A quick stroll through the retail section of Legacy West offers a village-like setting that just feels right. Karahan declined an interview for this article, but it would be unthinkable not to include him. This summary of his accomplishments relies on past interviews, including one with us in April, and on comments by other real estate professionals.
Karahan left his native Istanbul to attend Columbia University on scholarship in 1978 and after that moved to Texas, which he found quintessentially American. Playing weekend soccer, he met a fellow countryman who worked in real estate and went to work for him in 1982.
By 1984 he struck out on his own and did his first deal—an 8,000-square-foot strip center on Webb Chapel Road. In 1993, he hit pay dirt with MacArthur Crossing in Irving, a retail center in what at the time was not considered a good location.
“Early on, I learned what deals to make and what deals not to make,” he told us in April, and it’s a selectivity that’s served him well.
Karahan leaped into the upper levels of the business in 1999 when he bought land in Electronic Data System’s vast Legacy corporate campus in Plano. That led to the Legacy Town Center mixed-use development that includes The Shops at Legacy, a project of which he’s proud.
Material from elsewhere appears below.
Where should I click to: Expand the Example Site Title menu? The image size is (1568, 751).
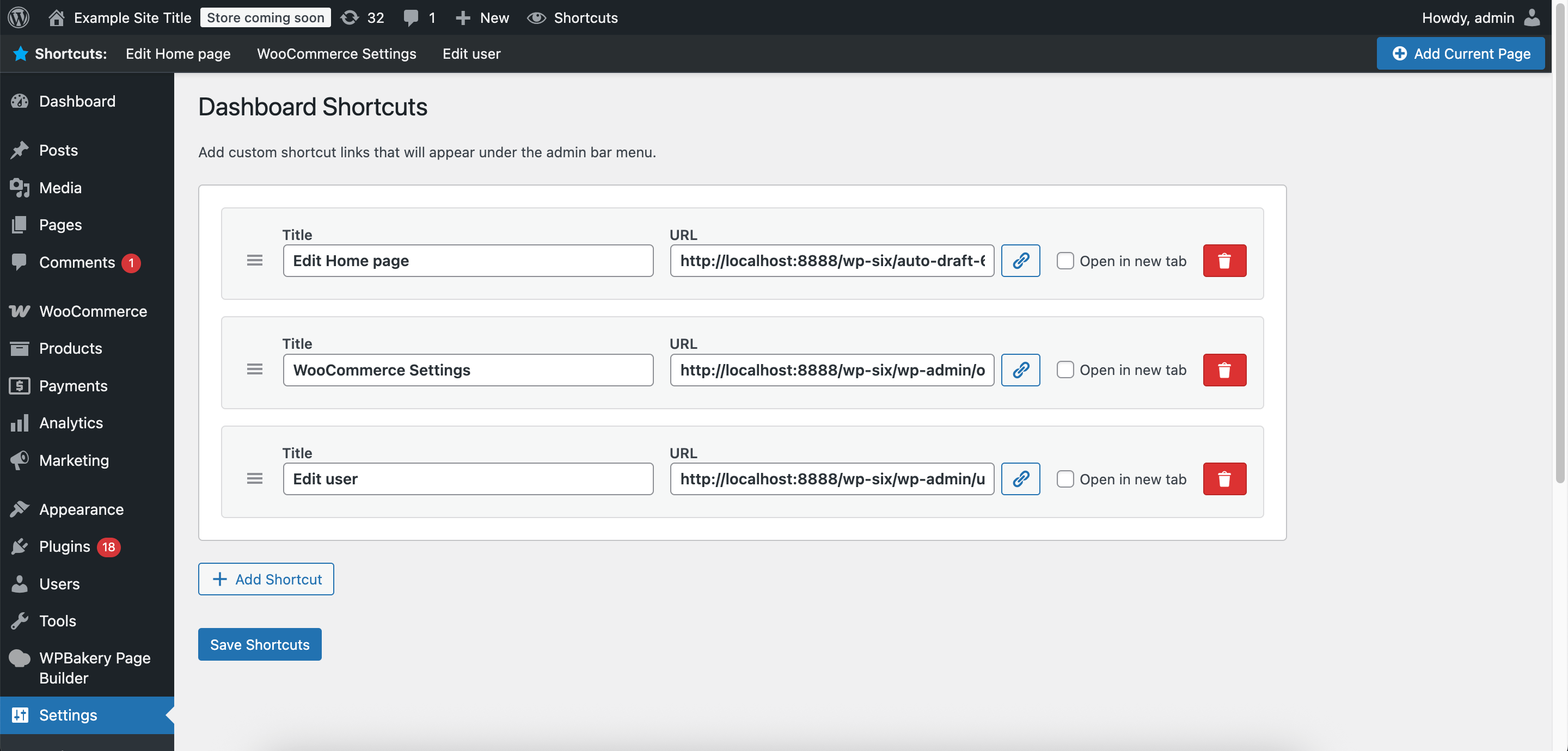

“It’s not an ordinary shopping center. It’s not an ordinary real estate development. It has heart, it has soul, it has character. It’s a gathering place.” That was followed by Legacy West, and now, Karahan has embarked on his largest development yet.
With Hunt Realty Partners, he will develop a 2,554-acre former ranch owned by the Fields family in north Frisco. The mixed-use project has already attracted the new headquarters of PGA of America, which will also bring high-profile golf tournaments to the area. The golf connection is appropriate, because back in April, Karahan said that Legacy West was like winning the Masters, and what does one do after that? “Keep playing,” he said.
“What attracted me [to the Fields project] was the sheer size—2,600 acres in a strategic location,” he says. “I felt that this is an incredible opportunity to create something significant.”